If you look at who follows cricket at one step removed from the in person experience – that is, through live TV or radio – the mix of informed and occasional followers is diluted again. Harsha Bhogle, in his most recent ride on The Cricket Couch, made this explicit when justifying the type of commentary offered on major matches
We represent a relatively small segment of the total watchers. I know you and a lot of your friends who are on the net together and who have very strong and very acerbic comments about the way things are done. I think that is a small subset. It is not even a significant subset. It is a small subset that I discovered during the IPL. When I am at the IPL, I discovered that this very involved number driven, nuance driven, strategy driven, good old Chennai Tambrahm cricket viewer – to be profiled in a sentence. He is a very small minority. Television audiences cannot cater to that minority.
The research also shows that when you say “if the long leg moved just a little finer”, they said they don’t know what that means. A very large percentage of people watching the match on TV have not been to a cricket ground. For them, cricket is what they see on the television. If you say “it is just moving mid-wicket squarer”, they say “What does that mean?”. That is the overwhelmingly large segment that the television has to cater.
Those of us, in Bhogle’s words, ‘on the net together’ – cricket bloggers, forum lurkers and tweeters – are very proprietary towards the sport. It forms a large part of our identity and so we have strong views about how it is covered in the broadcast media. Crudely, Richie Benaud and Mike Atherton – GOOD; Nick Knight and Danny Morrison – BAD. The commentators we would place in that first camp are outnumbered by those condemned to the second.
Bhogle’s words and my own naive enjoyment of classical music have encouraged me to rethink my position. Cricket, while not commanding anything like the reach of football, is a sport with mainstream appeal. That mass appeal fills grounds in England for around 30 days of international cricket each year. It draws thousands to one day and T20 cricket in Asia and Australia. In South Africa, a cricket nation whose economy doesn’t match its playing prowess, the appeal saw almost 4 million viewers tune in to TV coverage of each Test match this year. In the battle for talent with other sports, its appeal must play some part in AB de Villiers, Dave Warner, Corey Anderson and other headline acts opting for cricket.
Mass appeal means money, which provides facilities, vibrancy, international competitions and trade in players, media coverage and innovation – as well as corruption, short-term decisions trumping long term sustainability.
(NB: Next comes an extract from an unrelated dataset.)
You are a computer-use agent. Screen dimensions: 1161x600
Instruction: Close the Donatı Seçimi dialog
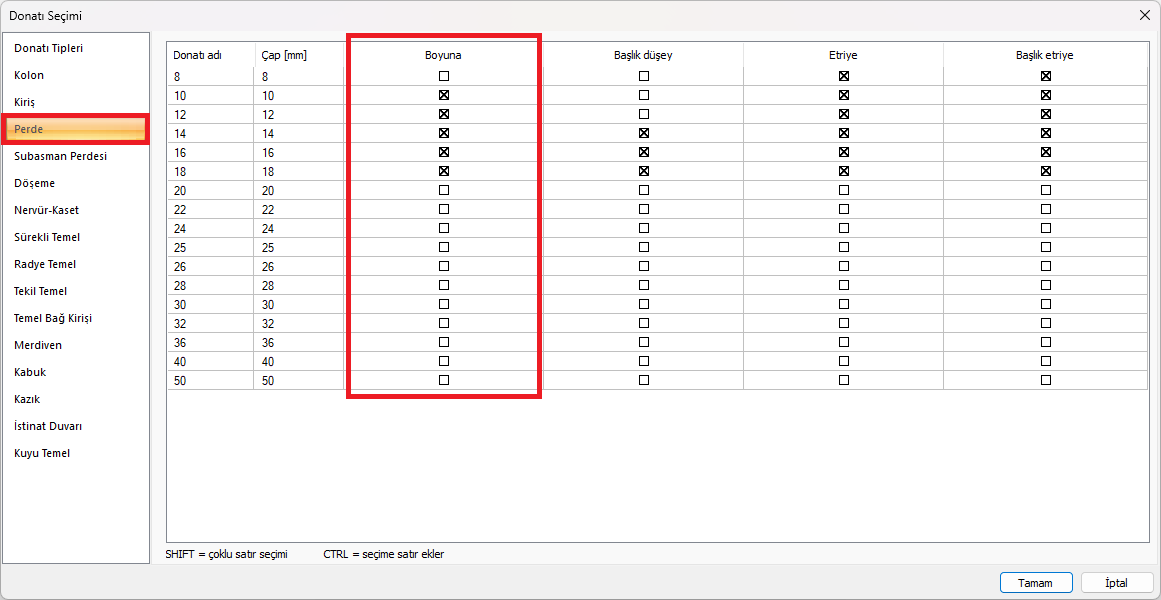tap(1144, 15)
Mass appeal has funded the sport we cherish. Nick Knight’s strongly emphasised platitudes are a small price to pay for those of us who identify so strongly with, and tend to be precious about, the game.
I have found another reason to be less critical of cricket’s mass audience seeking broadcasters. Again, it’s classical music. My father-in-law is a talented pianist, amateur music director, aficionado and stickler with prominent shades of pedantry. He listens to Classic FM all day, just as I would listen to Test Match Special and with the same intolerance of uninformed broadcasters. His current complaint is that the hosts announce, with Nick Knight-like solemnity, that a piece was written by Johannes Brahms or Gustav Mahler. Who, my father-in-law demands, do we think wrote it: Ronald Brahms? Basil Mahler? His complaint is that the use of the forename is unnecessary and shows the host’s ignorance.
How petty! How like the criticisms of cricket commentators. How I don’t want to be perceived like that.